Un problème plus courant est que, pour les décideurs politiques comme pour les chefs d’entreprise, le mot « algorithme » peut parfois être empreint de pouvoirs magiques. Un bon exemple récent est la tentative infructueuse du gouvernement britannique d’attribuer des notes aux étudiants pendant la pandémie. Or, un algorithme n’est qu’un ensemble de données introduites dans des règles ou des formules mathématiques pour produire un résultat. Étant donné qu’aucun élève britannique passant son GCSE ou son A-level n’avait beaucoup de données significatives sur ses propres performances, l' »algorithme » britannique était essentiellement arbitraire au niveau individuel. Il en a résulté un tollé général, l’abandon de l’algorithme et une inflation galopante des notes.
L’utilisation la plus inquiétante des algorithmes dans la politique est celle des algorithmes dits « boîte noire » : ceux dont les données et les processus sont cachés au public. Cela peut être dû au fait qu’ils sont considérés comme des informations exclusives : par exemple, les facteurs qui sous-tendent le système Compas, utilisé aux États-Unis pour mesurer la probabilité de récidive, ne sont pas accessibles au public car ils sont considérés comme la propriété de l’entreprise.

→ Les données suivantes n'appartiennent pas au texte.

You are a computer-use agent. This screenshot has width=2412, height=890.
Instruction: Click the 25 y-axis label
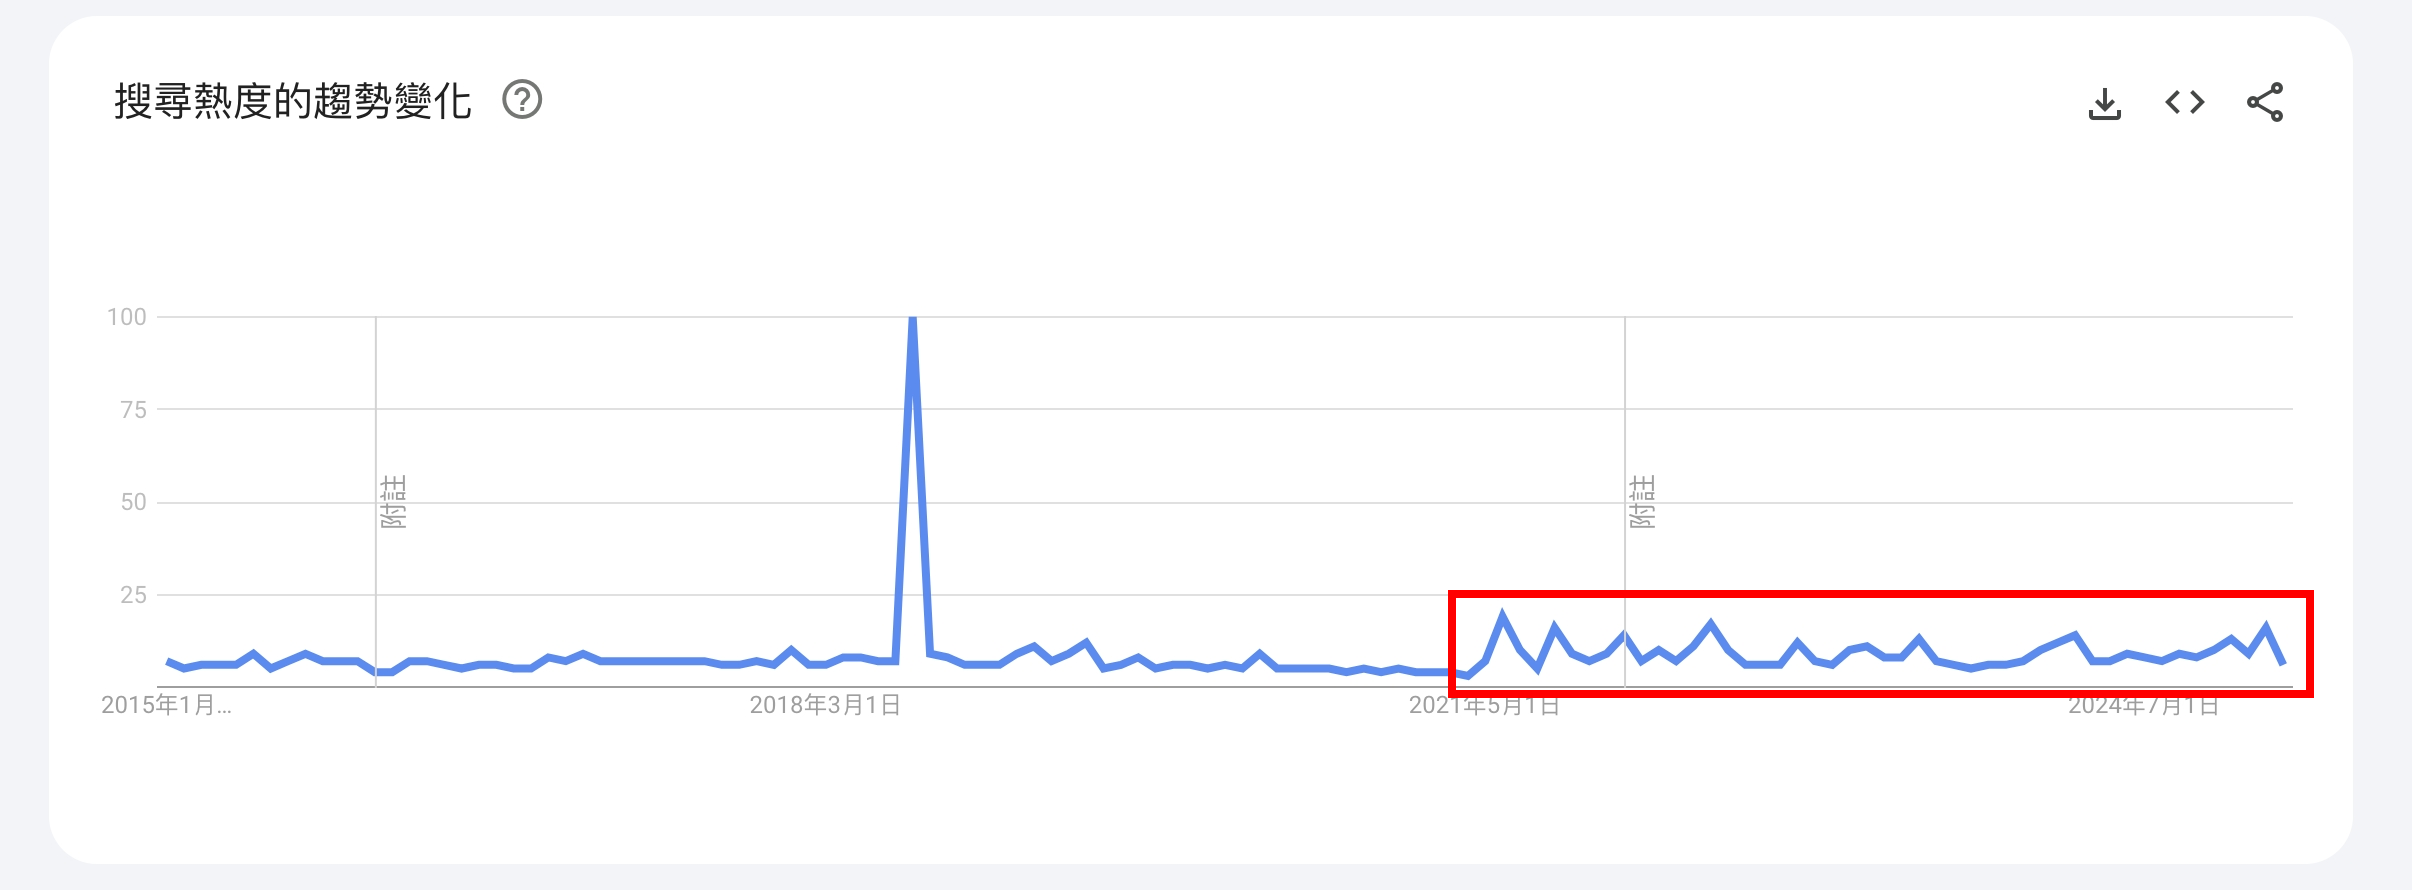click(133, 595)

Cela pose inévitablement des problèmes pour la démocratie. Tout système conçu pour mesurer la probabilité de récidive d’une personne doit faire un choix entre laisser sortir les personnes susceptibles de récidiver ou continuer à emprisonner des personnes prêtes à devenir des membres productifs de la société. Il n’y a pas de réponse « bonne » ou « juste » ici : les algorithmes peuvent influencer votre prise de décision, mais le jugement est en fin de compte celui des hommes politiques et, indirectement, de leurs électeurs.
Comme l’a fait remarquer le statisticien David Spiegelhalter, il n’y a aucune différence pratique entre les juges qui utilisent des algorithmes et ceux qui suivent les directives en matière de peines. La différence importante réside uniquement et de manière significative dans le fait que les directives de condamnation sont clairement comprises, accessibles au public et soumises à un débat démocratique.
L’algorithme d’examen condamné du Royaume-Uni n’était pas une « boîte noire » en raison des lois sur la propriété intellectuelle ou du désir d’une entreprise de protéger ses intérêts, mais le résultat de la préférence par défaut de l’État britannique pour une prise de décision opaque. Si les rouages du processus avaient été rendus publics plus tôt, l’opposition politique à ce processus se serait manifestée à temps pour trouver une solution plus acceptable.
L’autre forme d’algorithme « boîte noire » est celle où les informations sont accessibles au public mais trop complexes pour être facilement comprises. Là encore, les conséquences peuvent être désastreuses. Si l’algorithme qui décide qui est licencié ne peut pas être raisonnablement compris par les employés ou, en fait, par les employeurs, il s’agit alors d’un mauvais outil pour les gestionnaires et d’un outil qui cause du mécontentement. Dans le domaine des politiques publiques, si les résultats d’un algorithme sont trop complexes, ils risquent d’embrouiller le débat au lieu d’aider les décideurs à prendre de meilleures décisions.
M. Spiegelhalter propose un processus en quatre phases pour les algorithmes et l’apprentissage automatique dans la politique publique et sur le lieu de travail, comparable au processus par lequel les produits pharmaceutiques britanniques doivent passer pour être approuvés. L’une des raisons pour lesquelles ce plan est bon est qu’il pourrait éviter une erreur de portée mondiale : mais il pourrait aussi éviter des tragédies mineures et des échecs de politique publique.